Едва ли не самый пристальный читательский и аналитический интерес у Шмелева вызывал роман «Братья Карамазовы» как вершина духовных открытий о человеке. «Здесь, - уверен Шмелев, -Достоевский показывает себя глубочайшим и дерзновенным русским религиозным мыслителем, и можно сказать - всемирным» [12, т. 7, с. 589]. В тяжелейших условиях эмиграции автор многочисленных произведений о послереволюционной России не единожды серьезно и вдумчиво перечитывал последнее произведение Достоевского, гениально изобразившего трагедию человека, потерявшего веру.
В «Переписке двух Иванов» тема «Братьев Карамазовых» впервые актуализировалась в отклике И.А. Ильина на эпопею «Солнце мертвых» (1923). В письме от 18 марта 1927 года философ аттестовал произведение как «один из самых страшных документов человеческих»: «Богу - меморандум; людям - обвинительный акт» [5, с. 21]. Его особенно восхищал пророческий, гениальный бред доктора, после которого «возвращение Иваном Карамазовым "входного билета" - <.. > кажется пустой, аффектированной фразой. » [5, с. 21].
Шмелев не мог не откликнуться на слова друга, тем более что идея, заключенная в художественной формуле Достоевского, была предметом серьезных размышлений писателя: «Возвращение "входного билета"!... Нет, Вы правы, не смею и не имею основания, несмотря на видимость. Ибо не моим весам взвешивать» [5, с. 24].
Тем не менее раздумья об ответственности за содеянное в ходе первой мировой войны не давали покоя. Оценивая реакцию Европы на почти десятимиллионные потери («а у каждого трупа хоть по 5 родственников» [5, с. 23]), Шмелев ужасался: «Канкан! Как послышишь - да что тут "провалы" Достоевского! Не снилось и Федору Михайловичу! <.. > Там такой свих и сдвиг - в среде интеллигенции, такой провал (сужу по отдельным, но очень характерным фактам), что не принимает ни разум, ни чувство. Распоясались "низы" в человеке, и духовная позолота сразу сгорела <...>» [5, с. 23-24].
Здесь аналогия с романом Достоевского напрашивалась сама собой: «Ив. Карамазов уж очень умен и любитель поиграть мыслями. И - дешев, - это карикатура на интеллигента русского. Улучшенное издание Смердякова. Ему легко вернуть "билет", ибо у него двадцать - собственной фабрикации, и подлинный ему не нужен. Да он его и не получал! У него его и нет, и он это знает. Почему с "пустышкой" не расстаться? Все это фарс словесный. И более гнусного не дано нашей да и мировой литературой. Но какое предвидение! !... Теперь этих Иванов Карамазовых - пачки. И счастливы с билетами, кучками штампуют - и все одного вида и на все проходы и выходы. Фальшивомонетчики. Их - по всей Европе» [5, с. 2425]. И как повторение урока: «На днях возьму и перечитаю, вникну» [5, с. 25].

— Цель задания —
Продолжите текст о прочтении Шмелевым романа «Братья Карамазовы», начав сразу после его последнего предложения. Дальше приведен отдельный материал, не связанный с текстом.

— Исходные данные —
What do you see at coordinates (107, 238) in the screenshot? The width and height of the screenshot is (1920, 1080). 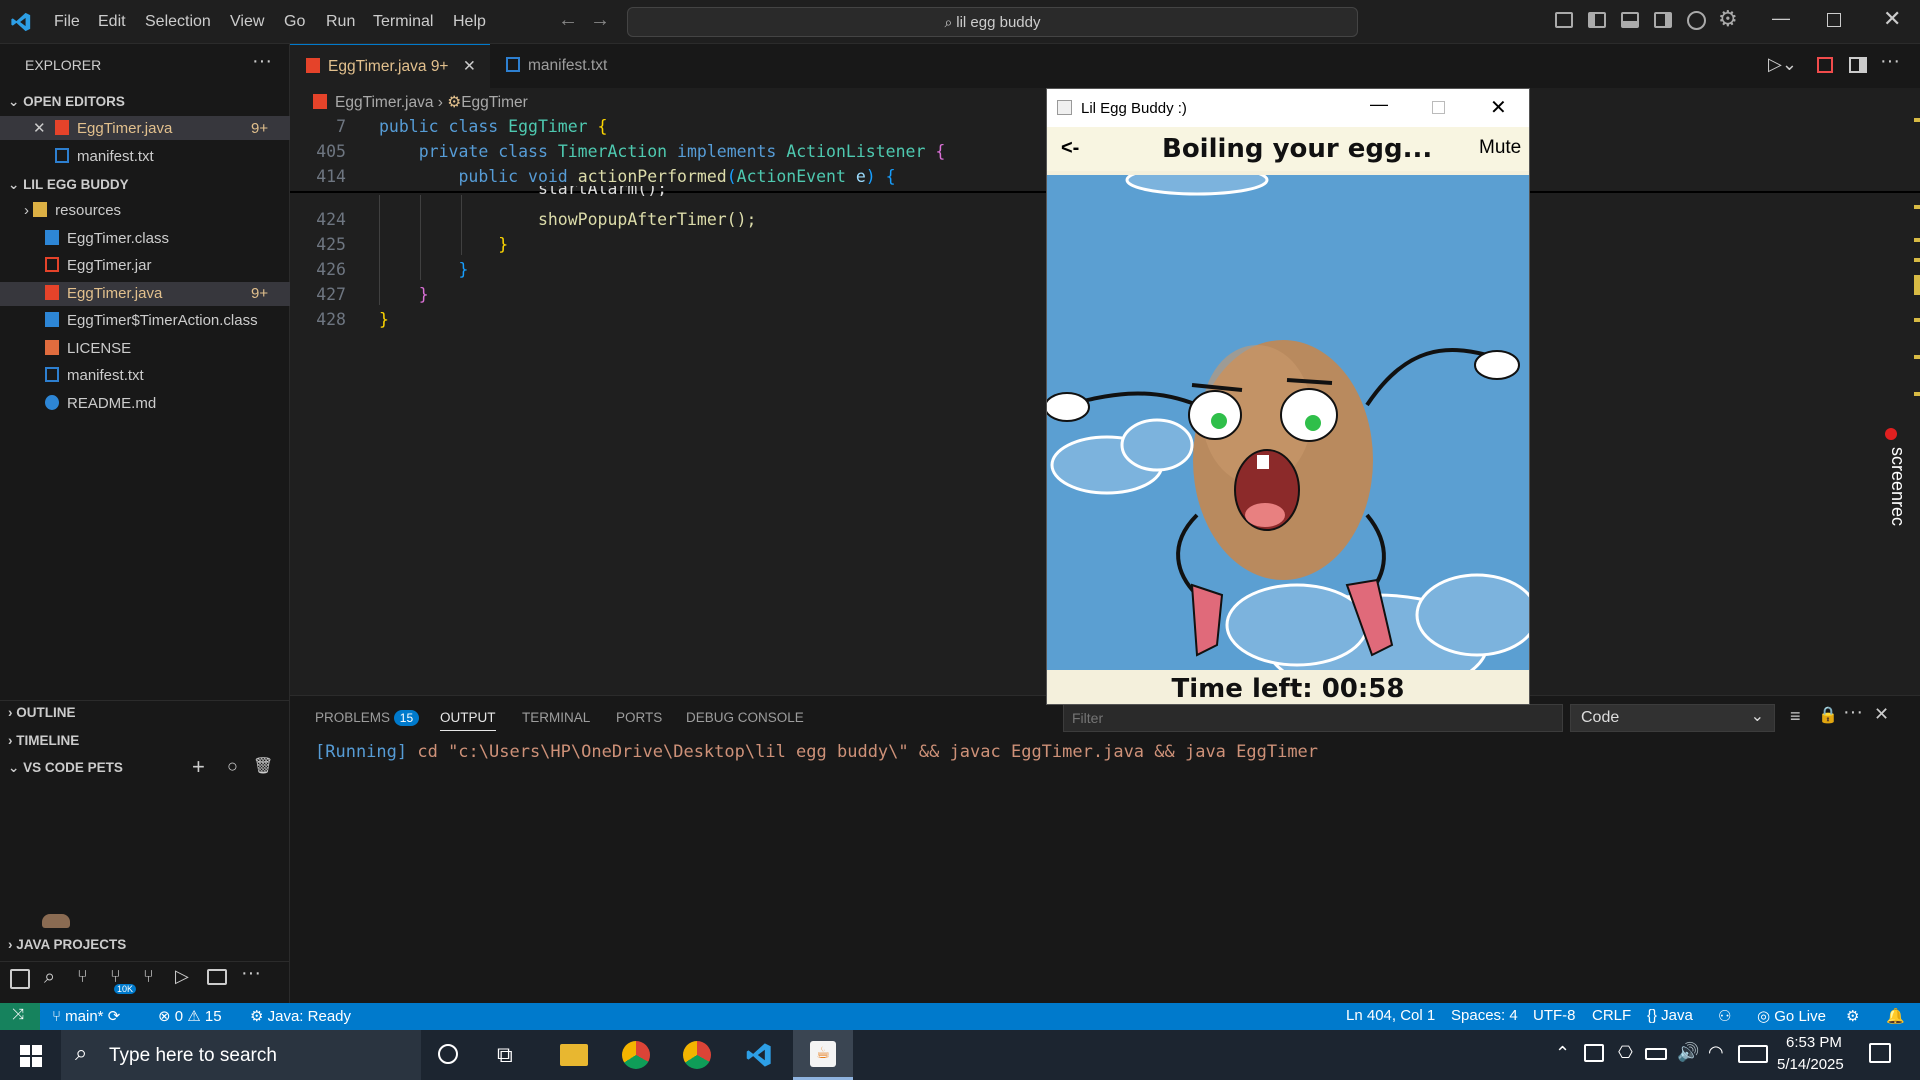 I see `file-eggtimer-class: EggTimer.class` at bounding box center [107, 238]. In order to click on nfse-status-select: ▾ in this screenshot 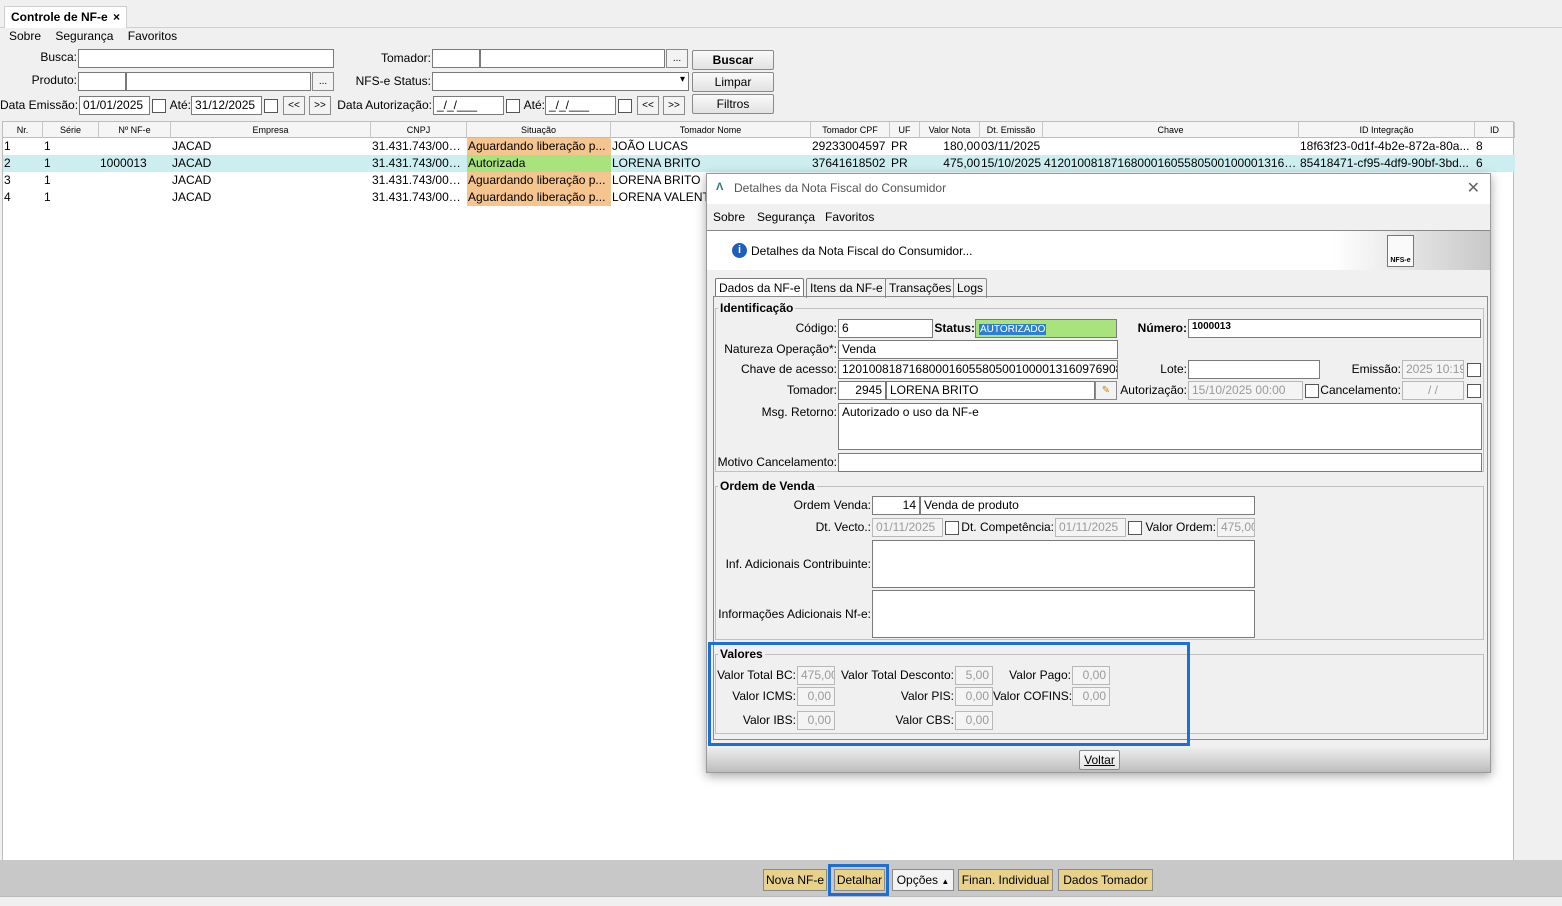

— Результат задания —
Спустя четыре года Шмелев снова обратился к роману. Как художник, он особенно остро чувствовал значительность и актуальность вопросов, поставленных Достоевским: «С горя читаю (в какой раз) Карамазовых. Вникаю» [5, с. 217]. Следы влияния «Братьев Карамазовых» обнаруживаются на разных уровнях итоговой книги Шмелева «Пути небесные». В письме к О.А. Бредиус-Суб-ботиной писатель упоминал о страшной борьбе, которая предстоит героине его романа с «некиим Кузюмовым», перед которым все циники и атеисты до Федора Павловича Карамазова - «мальчишки и щенята» [11, с. 247].
В реальной жизни потеря духовного самостояния человека оборачивалась политическими и социальными катаклизмами. Зачастую «иллюстрации» превосходили подлинники по масштабам дерзаний новоявленного человекобога.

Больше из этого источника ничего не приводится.